-- Records supplied follows --

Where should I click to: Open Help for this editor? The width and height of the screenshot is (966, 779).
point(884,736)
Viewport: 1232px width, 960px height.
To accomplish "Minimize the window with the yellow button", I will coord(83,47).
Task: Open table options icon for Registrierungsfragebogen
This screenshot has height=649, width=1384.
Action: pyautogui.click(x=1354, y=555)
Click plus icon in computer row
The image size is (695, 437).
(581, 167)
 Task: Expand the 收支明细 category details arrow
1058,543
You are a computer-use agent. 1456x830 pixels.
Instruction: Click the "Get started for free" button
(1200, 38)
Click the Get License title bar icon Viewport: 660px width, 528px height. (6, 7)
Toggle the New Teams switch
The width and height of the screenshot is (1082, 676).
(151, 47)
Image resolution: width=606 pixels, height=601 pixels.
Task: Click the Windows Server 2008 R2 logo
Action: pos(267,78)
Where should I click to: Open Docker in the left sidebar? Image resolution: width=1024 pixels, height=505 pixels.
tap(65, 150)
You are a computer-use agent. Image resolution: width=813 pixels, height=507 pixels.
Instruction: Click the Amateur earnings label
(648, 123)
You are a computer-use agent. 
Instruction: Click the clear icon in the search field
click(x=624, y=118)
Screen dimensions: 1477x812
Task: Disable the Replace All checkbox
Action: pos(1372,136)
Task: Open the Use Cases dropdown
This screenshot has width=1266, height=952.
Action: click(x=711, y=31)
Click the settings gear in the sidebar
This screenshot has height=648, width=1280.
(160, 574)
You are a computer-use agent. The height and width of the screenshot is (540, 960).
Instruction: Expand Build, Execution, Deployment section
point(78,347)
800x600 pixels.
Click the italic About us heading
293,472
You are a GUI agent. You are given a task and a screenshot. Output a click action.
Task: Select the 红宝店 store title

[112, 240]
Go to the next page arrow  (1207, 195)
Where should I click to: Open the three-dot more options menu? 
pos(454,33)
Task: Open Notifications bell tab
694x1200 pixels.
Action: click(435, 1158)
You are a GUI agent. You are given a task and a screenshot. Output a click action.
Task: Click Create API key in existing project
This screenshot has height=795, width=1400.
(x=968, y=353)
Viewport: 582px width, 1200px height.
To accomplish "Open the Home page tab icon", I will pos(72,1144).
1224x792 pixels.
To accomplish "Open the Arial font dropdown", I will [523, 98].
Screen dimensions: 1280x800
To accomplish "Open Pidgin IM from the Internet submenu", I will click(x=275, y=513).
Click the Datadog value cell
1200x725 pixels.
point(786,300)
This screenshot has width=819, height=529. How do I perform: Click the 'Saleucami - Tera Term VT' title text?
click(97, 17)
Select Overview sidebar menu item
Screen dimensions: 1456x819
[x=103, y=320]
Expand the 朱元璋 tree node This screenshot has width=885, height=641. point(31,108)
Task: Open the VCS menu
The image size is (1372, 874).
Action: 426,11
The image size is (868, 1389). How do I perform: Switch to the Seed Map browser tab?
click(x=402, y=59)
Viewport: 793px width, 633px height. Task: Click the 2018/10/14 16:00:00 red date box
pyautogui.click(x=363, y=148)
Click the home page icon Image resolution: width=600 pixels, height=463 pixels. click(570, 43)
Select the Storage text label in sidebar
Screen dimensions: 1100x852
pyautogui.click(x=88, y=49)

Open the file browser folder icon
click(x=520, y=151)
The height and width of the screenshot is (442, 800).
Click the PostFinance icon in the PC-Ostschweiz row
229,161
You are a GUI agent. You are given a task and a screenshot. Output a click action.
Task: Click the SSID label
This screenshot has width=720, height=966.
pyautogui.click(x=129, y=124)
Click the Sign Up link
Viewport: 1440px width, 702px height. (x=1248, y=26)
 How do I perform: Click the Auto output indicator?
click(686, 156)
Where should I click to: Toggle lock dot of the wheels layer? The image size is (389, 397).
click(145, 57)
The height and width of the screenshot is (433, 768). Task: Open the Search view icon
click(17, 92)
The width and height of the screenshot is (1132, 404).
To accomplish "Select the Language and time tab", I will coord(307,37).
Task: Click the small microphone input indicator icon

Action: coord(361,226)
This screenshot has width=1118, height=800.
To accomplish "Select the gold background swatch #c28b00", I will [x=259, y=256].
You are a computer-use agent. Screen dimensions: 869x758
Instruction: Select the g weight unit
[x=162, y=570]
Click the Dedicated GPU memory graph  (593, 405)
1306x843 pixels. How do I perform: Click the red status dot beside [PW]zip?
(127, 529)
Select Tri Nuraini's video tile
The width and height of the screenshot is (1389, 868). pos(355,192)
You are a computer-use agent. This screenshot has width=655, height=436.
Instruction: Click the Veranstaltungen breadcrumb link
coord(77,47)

-- Records supplied concluded --

▶ _Work item_:
Every line in the records above that has "dropdown" counts once. Give the total and nothing else.

▶ _Answer to the exercise_:
2